===== Task material =====

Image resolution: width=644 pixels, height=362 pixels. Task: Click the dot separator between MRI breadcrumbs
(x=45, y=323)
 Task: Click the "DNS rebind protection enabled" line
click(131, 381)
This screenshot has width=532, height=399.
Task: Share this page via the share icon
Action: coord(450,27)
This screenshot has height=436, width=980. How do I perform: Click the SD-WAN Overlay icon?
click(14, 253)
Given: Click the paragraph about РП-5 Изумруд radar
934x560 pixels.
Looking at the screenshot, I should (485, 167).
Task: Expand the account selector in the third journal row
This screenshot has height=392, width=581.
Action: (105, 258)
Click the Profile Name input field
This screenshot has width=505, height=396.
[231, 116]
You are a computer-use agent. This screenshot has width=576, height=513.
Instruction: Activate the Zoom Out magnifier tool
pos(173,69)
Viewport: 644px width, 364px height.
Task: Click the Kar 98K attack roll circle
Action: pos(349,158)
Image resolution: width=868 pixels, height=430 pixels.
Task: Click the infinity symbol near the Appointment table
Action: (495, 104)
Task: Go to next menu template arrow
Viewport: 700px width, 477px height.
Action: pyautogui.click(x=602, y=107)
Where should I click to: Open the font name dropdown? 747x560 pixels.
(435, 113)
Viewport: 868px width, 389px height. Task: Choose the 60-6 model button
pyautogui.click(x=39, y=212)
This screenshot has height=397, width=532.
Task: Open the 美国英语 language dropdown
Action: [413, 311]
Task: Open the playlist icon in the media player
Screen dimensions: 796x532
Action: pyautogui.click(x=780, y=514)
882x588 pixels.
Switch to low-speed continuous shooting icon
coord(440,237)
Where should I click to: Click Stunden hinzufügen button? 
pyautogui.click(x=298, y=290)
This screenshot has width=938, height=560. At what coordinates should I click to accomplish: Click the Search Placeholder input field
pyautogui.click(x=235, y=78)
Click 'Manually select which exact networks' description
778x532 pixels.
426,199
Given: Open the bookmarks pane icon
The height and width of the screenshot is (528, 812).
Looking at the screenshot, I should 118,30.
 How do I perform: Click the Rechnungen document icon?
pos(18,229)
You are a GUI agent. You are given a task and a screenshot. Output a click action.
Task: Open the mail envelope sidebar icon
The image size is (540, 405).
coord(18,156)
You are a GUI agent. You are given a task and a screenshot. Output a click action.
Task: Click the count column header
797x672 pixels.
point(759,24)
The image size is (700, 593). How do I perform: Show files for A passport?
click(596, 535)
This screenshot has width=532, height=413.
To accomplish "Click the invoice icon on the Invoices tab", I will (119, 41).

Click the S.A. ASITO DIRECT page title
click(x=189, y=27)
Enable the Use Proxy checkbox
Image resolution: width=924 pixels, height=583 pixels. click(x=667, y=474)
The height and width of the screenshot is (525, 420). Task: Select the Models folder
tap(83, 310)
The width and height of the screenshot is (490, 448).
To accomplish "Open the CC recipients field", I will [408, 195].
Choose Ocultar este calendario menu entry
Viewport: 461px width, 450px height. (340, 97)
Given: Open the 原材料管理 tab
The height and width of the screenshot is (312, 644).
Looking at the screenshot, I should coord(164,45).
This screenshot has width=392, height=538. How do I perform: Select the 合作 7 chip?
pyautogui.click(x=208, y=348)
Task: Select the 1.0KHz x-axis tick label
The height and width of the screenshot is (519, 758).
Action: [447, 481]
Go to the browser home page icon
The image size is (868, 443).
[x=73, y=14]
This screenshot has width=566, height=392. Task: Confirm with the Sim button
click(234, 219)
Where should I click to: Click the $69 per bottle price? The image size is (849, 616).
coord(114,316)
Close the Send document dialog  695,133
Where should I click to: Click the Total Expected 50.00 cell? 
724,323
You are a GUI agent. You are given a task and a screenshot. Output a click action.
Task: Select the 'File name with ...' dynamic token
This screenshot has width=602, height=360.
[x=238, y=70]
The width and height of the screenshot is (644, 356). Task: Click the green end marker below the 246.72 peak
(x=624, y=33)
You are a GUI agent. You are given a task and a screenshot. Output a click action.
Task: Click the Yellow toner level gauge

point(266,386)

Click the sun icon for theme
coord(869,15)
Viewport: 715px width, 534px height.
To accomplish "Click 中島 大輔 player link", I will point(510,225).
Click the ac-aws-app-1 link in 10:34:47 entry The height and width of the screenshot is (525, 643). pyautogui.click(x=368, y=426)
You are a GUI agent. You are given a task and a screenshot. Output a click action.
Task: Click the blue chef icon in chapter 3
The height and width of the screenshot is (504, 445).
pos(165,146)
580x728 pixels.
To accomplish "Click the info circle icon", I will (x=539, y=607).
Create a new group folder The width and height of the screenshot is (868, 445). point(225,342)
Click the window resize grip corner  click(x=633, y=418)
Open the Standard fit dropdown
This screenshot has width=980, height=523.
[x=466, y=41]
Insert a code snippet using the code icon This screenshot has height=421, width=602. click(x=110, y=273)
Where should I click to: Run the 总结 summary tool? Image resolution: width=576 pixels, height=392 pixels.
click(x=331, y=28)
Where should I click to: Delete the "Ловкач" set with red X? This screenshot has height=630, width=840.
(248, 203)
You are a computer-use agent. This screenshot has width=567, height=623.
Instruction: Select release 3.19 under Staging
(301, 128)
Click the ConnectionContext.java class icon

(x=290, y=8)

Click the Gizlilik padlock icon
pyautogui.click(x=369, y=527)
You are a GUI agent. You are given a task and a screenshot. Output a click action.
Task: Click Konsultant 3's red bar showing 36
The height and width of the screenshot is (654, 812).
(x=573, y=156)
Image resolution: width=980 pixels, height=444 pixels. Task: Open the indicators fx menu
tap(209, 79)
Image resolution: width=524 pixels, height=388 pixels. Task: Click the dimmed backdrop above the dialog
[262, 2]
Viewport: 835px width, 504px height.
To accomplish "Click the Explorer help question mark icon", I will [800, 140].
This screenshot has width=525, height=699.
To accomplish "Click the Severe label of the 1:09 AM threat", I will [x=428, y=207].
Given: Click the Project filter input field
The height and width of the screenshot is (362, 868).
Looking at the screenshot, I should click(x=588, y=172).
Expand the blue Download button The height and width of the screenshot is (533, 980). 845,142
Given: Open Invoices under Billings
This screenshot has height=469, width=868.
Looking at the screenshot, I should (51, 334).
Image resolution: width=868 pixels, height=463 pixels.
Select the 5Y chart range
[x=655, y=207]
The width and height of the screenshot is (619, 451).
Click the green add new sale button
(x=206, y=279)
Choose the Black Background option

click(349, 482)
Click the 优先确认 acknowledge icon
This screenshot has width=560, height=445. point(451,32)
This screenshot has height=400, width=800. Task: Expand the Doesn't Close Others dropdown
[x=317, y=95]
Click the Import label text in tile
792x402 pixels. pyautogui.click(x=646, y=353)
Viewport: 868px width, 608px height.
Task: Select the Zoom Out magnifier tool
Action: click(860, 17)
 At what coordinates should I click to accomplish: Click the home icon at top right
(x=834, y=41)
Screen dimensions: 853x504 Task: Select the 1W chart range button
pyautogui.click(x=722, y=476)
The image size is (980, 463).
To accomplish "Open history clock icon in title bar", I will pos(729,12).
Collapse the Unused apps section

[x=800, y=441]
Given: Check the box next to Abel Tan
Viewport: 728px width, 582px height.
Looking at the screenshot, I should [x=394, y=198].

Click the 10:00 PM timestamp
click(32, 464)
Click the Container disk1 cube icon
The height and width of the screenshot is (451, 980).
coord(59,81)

=====

■ Exercise brief: The listing above is to be restated word for word.

■ Exercise response:
Image resolution: width=644 pixels, height=362 pixels. Task: Click the dot separator between MRI breadcrumbs
(x=45, y=323)
 Task: Click the "DNS rebind protection enabled" line
click(131, 381)
This screenshot has width=532, height=399.
Task: Share this page via the share icon
Action: coord(450,27)
This screenshot has height=436, width=980. How do I perform: Click the SD-WAN Overlay icon?
click(14, 253)
Given: Click the paragraph about РП-5 Изумруд radar
934x560 pixels.
Looking at the screenshot, I should (485, 167).
Task: Expand the account selector in the third journal row
This screenshot has height=392, width=581.
Action: (105, 258)
Click the Profile Name input field
This screenshot has width=505, height=396.
[231, 116]
You are a computer-use agent. This screenshot has width=576, height=513.
Instruction: Activate the Zoom Out magnifier tool
pos(173,69)
Viewport: 644px width, 364px height.
Task: Click the Kar 98K attack roll circle
Action: pos(349,158)
Image resolution: width=868 pixels, height=430 pixels.
Task: Click the infinity symbol near the Appointment table
Action: (495, 104)
Task: Go to next menu template arrow
Viewport: 700px width, 477px height.
Action: pyautogui.click(x=602, y=107)
Where should I click to: Open the font name dropdown? 747x560 pixels.
(435, 113)
Viewport: 868px width, 389px height. Task: Choose the 60-6 model button
pyautogui.click(x=39, y=212)
This screenshot has height=397, width=532.
Task: Open the 美国英语 language dropdown
Action: [413, 311]
Task: Open the playlist icon in the media player
Screen dimensions: 796x532
Action: pyautogui.click(x=780, y=514)
882x588 pixels.
Switch to low-speed continuous shooting icon
coord(440,237)
Where should I click to: Click Stunden hinzufügen button? 
pyautogui.click(x=298, y=290)
This screenshot has width=938, height=560. At what coordinates should I click to accomplish: Click the Search Placeholder input field
pyautogui.click(x=235, y=78)
Click 'Manually select which exact networks' description
778x532 pixels.
426,199
Given: Open the bookmarks pane icon
The height and width of the screenshot is (528, 812).
Looking at the screenshot, I should 118,30.
 How do I perform: Click the Rechnungen document icon?
pos(18,229)
You are a GUI agent. You are given a task and a screenshot. Output a click action.
Task: Open the mail envelope sidebar icon
The image size is (540, 405).
coord(18,156)
You are a GUI agent. You are given a task and a screenshot. Output a click action.
Task: Click the count column header
797x672 pixels.
point(759,24)
The image size is (700, 593). How do I perform: Show files for A passport?
click(596, 535)
This screenshot has width=532, height=413.
To accomplish "Click the invoice icon on the Invoices tab", I will (119, 41).

Click the S.A. ASITO DIRECT page title
click(x=189, y=27)
Enable the Use Proxy checkbox
Image resolution: width=924 pixels, height=583 pixels. click(x=667, y=474)
The height and width of the screenshot is (525, 420). Task: Select the Models folder
tap(83, 310)
The width and height of the screenshot is (490, 448).
To accomplish "Open the CC recipients field", I will [408, 195].
Choose Ocultar este calendario menu entry
Viewport: 461px width, 450px height. (340, 97)
Given: Open the 原材料管理 tab
The height and width of the screenshot is (312, 644).
Looking at the screenshot, I should coord(164,45).
This screenshot has width=392, height=538. How do I perform: Select the 合作 7 chip?
pyautogui.click(x=208, y=348)
Task: Select the 1.0KHz x-axis tick label
The height and width of the screenshot is (519, 758).
Action: [447, 481]
Go to the browser home page icon
The image size is (868, 443).
[x=73, y=14]
This screenshot has width=566, height=392. Task: Confirm with the Sim button
click(234, 219)
Where should I click to: Click the $69 per bottle price? The image size is (849, 616).
coord(114,316)
Close the Send document dialog  695,133
Where should I click to: Click the Total Expected 50.00 cell? 
724,323
You are a GUI agent. You are given a task and a screenshot. Output a click action.
Task: Select the 'File name with ...' dynamic token
This screenshot has width=602, height=360.
[x=238, y=70]
The width and height of the screenshot is (644, 356). Task: Click the green end marker below the 246.72 peak
(x=624, y=33)
You are a GUI agent. You are given a task and a screenshot. Output a click action.
Task: Click the Yellow toner level gauge

point(266,386)

Click the sun icon for theme
coord(869,15)
Viewport: 715px width, 534px height.
To accomplish "Click 中島 大輔 player link", I will point(510,225).
Click the ac-aws-app-1 link in 10:34:47 entry The height and width of the screenshot is (525, 643). pyautogui.click(x=368, y=426)
You are a GUI agent. You are given a task and a screenshot. Output a click action.
Task: Click the blue chef icon in chapter 3
The height and width of the screenshot is (504, 445).
pos(165,146)
580x728 pixels.
To accomplish "Click the info circle icon", I will (x=539, y=607).
Create a new group folder The width and height of the screenshot is (868, 445). point(225,342)
Click the window resize grip corner  click(x=633, y=418)
Open the Standard fit dropdown
This screenshot has width=980, height=523.
[x=466, y=41]
Insert a code snippet using the code icon This screenshot has height=421, width=602. click(x=110, y=273)
Where should I click to: Run the 总结 summary tool? Image resolution: width=576 pixels, height=392 pixels.
click(x=331, y=28)
Where should I click to: Delete the "Ловкач" set with red X? This screenshot has height=630, width=840.
(248, 203)
You are a computer-use agent. This screenshot has width=567, height=623.
Instruction: Select release 3.19 under Staging
(301, 128)
Click the ConnectionContext.java class icon

(x=290, y=8)

Click the Gizlilik padlock icon
pyautogui.click(x=369, y=527)
You are a GUI agent. You are given a task and a screenshot. Output a click action.
Task: Click Konsultant 3's red bar showing 36
The height and width of the screenshot is (654, 812).
(x=573, y=156)
Image resolution: width=980 pixels, height=444 pixels. Task: Open the indicators fx menu
tap(209, 79)
Image resolution: width=524 pixels, height=388 pixels. Task: Click the dimmed backdrop above the dialog
[262, 2]
Viewport: 835px width, 504px height.
To accomplish "Click the Explorer help question mark icon", I will [800, 140].
This screenshot has width=525, height=699.
To accomplish "Click the Severe label of the 1:09 AM threat", I will [x=428, y=207].
Given: Click the Project filter input field
The height and width of the screenshot is (362, 868).
Looking at the screenshot, I should click(x=588, y=172).
Expand the blue Download button The height and width of the screenshot is (533, 980). 845,142
Given: Open Invoices under Billings
This screenshot has height=469, width=868.
Looking at the screenshot, I should (51, 334).
Image resolution: width=868 pixels, height=463 pixels.
Select the 5Y chart range
[x=655, y=207]
The width and height of the screenshot is (619, 451).
Click the green add new sale button
(x=206, y=279)
Choose the Black Background option

click(349, 482)
Click the 优先确认 acknowledge icon
This screenshot has width=560, height=445. point(451,32)
This screenshot has height=400, width=800. Task: Expand the Doesn't Close Others dropdown
[x=317, y=95]
Click the Import label text in tile
792x402 pixels. pyautogui.click(x=646, y=353)
Viewport: 868px width, 608px height.
Task: Select the Zoom Out magnifier tool
Action: click(860, 17)
 At what coordinates should I click to accomplish: Click the home icon at top right
(x=834, y=41)
Screen dimensions: 853x504 Task: Select the 1W chart range button
pyautogui.click(x=722, y=476)
The image size is (980, 463).
To accomplish "Open history clock icon in title bar", I will pos(729,12).
Collapse the Unused apps section

[x=800, y=441]
Given: Check the box next to Abel Tan
Viewport: 728px width, 582px height.
Looking at the screenshot, I should [x=394, y=198].

Click the 10:00 PM timestamp
click(32, 464)
Click the Container disk1 cube icon
The height and width of the screenshot is (451, 980).
coord(59,81)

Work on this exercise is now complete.